**What is needed:**
Find each line in the records below that contains the string "Task", and copy those lines in full.
######
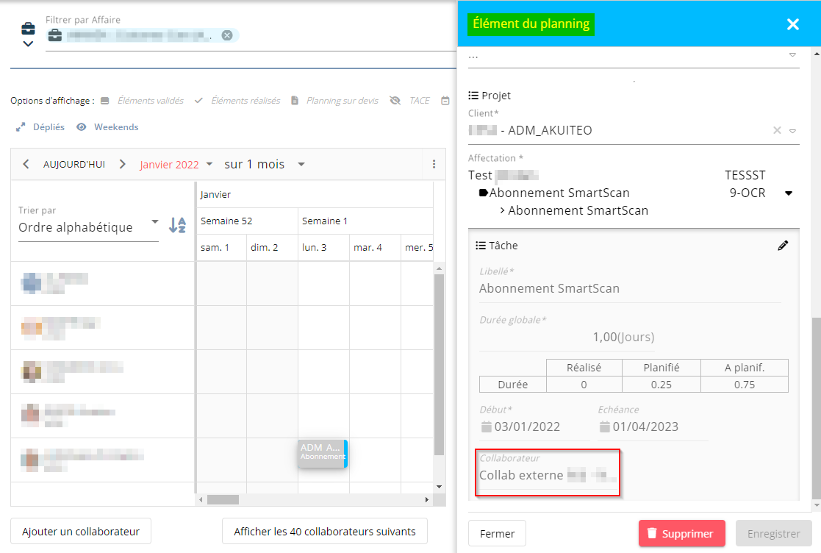This screenshot has width=821, height=553.
Task: Toggle the Éléments validés display option
Action: click(x=143, y=100)
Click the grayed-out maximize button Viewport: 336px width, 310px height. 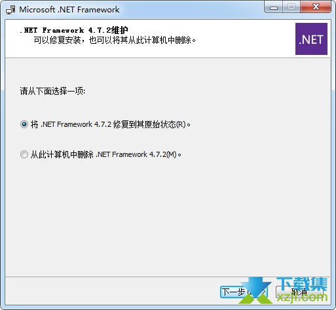pos(291,7)
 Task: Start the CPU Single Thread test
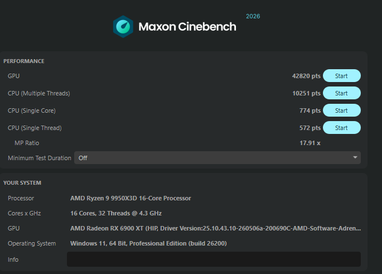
######
**Response for this exercise:**
Task: Toggle the Éléments validés display option
 Task: Start the CPU Single Thread test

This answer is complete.